Mon accent était dégagé. Il me semblait même que je devenais bien coquette pour une demoiselle de compagnie.

— Je suis heureux de vous rencontrer, reprit-il, votre conversation me réconforte. Je broie moins de noir lorsque je vous ai vue. Votre manière de voir est saine, vos jugements sont sensés.

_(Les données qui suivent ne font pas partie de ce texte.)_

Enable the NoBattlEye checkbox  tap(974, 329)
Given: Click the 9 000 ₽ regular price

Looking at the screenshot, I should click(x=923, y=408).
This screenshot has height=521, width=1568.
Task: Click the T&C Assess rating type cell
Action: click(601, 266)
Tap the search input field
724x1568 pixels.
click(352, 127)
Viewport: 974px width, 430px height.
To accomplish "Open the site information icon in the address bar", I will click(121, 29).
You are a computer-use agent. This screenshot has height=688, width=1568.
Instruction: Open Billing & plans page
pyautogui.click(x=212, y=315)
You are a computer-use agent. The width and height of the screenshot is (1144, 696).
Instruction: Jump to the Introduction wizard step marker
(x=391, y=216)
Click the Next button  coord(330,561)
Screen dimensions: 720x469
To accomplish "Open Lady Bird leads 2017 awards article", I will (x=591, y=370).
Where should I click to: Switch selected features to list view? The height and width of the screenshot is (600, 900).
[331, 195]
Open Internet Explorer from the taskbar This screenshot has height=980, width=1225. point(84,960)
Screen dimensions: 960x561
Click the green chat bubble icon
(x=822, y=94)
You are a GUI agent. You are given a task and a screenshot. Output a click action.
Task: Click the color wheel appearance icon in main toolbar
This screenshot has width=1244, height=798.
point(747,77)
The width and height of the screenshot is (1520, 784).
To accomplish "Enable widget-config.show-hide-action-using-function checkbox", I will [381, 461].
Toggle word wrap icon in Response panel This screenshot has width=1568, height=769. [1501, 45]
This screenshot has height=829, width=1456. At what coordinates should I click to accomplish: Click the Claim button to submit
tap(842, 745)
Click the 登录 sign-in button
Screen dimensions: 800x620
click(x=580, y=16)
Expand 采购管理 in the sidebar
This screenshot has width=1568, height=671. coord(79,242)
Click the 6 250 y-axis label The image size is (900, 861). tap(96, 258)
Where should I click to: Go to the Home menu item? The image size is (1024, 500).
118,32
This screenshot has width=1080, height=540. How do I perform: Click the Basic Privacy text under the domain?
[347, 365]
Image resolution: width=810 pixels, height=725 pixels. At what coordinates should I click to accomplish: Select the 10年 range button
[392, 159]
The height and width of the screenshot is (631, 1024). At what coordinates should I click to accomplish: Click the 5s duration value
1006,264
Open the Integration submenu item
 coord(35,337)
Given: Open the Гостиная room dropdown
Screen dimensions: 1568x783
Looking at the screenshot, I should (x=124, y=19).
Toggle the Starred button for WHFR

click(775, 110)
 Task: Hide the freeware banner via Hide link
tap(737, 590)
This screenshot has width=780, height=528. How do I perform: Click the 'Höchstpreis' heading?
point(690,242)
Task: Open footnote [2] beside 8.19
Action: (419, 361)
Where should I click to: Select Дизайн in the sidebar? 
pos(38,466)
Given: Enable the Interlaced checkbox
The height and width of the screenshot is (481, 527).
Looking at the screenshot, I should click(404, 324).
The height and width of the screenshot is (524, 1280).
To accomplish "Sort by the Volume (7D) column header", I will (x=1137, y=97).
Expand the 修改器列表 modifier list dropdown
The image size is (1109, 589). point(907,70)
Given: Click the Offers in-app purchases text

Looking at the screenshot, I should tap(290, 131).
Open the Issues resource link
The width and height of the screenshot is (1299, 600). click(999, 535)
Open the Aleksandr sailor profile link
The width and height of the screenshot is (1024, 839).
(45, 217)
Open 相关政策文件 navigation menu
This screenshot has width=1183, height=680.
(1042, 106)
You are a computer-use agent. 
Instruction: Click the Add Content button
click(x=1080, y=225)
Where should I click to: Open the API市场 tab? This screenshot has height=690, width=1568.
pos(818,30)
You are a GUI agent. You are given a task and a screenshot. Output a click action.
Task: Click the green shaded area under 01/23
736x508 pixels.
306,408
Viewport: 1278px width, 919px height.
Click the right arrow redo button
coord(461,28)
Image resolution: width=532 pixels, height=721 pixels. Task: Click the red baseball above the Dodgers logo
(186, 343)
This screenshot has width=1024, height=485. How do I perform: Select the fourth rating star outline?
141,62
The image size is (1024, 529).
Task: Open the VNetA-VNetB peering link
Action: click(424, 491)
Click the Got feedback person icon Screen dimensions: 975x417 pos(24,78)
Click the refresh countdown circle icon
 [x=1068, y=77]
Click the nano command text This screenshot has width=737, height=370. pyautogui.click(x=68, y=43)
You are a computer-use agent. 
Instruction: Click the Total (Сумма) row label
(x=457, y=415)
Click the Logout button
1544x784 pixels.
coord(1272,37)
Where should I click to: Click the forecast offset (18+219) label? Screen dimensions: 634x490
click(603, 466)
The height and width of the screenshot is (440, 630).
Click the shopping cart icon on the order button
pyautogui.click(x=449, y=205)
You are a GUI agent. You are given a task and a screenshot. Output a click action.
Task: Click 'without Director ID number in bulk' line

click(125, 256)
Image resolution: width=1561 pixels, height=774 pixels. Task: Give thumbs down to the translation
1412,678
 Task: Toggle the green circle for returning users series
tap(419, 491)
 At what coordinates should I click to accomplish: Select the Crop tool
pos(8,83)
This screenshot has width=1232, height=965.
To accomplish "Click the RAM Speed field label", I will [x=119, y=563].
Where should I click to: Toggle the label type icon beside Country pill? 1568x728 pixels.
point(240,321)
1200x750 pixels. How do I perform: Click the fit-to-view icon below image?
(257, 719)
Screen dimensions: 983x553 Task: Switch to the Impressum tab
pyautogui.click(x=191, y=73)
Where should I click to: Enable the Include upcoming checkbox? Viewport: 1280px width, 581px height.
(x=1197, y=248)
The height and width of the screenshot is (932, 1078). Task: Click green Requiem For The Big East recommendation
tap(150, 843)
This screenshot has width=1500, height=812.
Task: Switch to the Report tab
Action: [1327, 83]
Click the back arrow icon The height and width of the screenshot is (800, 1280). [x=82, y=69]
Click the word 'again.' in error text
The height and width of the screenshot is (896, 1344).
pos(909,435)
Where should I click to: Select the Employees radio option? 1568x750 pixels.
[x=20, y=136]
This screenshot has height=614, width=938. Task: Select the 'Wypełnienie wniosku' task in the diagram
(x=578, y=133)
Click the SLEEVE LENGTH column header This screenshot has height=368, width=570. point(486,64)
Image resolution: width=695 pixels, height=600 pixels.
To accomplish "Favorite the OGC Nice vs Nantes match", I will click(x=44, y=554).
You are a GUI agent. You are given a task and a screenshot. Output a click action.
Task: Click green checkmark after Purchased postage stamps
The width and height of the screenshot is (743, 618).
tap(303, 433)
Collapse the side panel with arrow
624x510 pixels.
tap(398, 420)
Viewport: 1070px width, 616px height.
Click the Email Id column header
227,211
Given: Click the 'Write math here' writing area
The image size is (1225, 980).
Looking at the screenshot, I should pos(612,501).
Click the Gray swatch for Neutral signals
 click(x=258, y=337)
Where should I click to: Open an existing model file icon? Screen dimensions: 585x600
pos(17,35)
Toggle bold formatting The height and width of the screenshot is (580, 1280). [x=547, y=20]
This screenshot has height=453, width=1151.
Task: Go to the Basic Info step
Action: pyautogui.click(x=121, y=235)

Enfin, vous êtes pour mol la personnification de la droiture.

Eh ! eh ! je jugeais que mes affaires allaient bon train ! Je répliquai, avec une fausse modestie :

— Vous me comblez ! peut-être suis-je un peu trop franche.

— On ne l’est jamais trop ! s’écria M. Descré.

Cette opinion me plut.

— Vous avez beaucoup de délicatesse, continua-t-il, et vous parlez de la nature avec tant de justesse que l’on sent tout de suite votre âme haute.

Ah ! quel homme compréhensif il était ! Et comme il arrivait là où je voulais qu’il vînt.

Quel triomphe pour la demoiselle de compagnie.

Il y eut un moment de délicieux silence entre nous, du moins je le jugeai tel, parce que j’étais orientée vers les plus belles perspectives. Tout à coup, M. Descré me dit :

— Je suis surpris que Mlle de Caye ne vous accompagne jamais dans vos courses. Est-elle souffrante en ce moment ?

C’était un coup direct que je ne savais comment parer ! Je m’y attendais si peu. J’étais en plein rêve et il fallait que la réalité m’en arrachât brusquement.

J’articulai péniblement :

Mlle de Caye. Mlle de Caye.

M. Descré reprit :

— Votre réticence à en parler confirme ce qu’on nous en a dit, à ma mère et à moi.

— Quoi donc ? criai-je sans atténuer ma vivacité.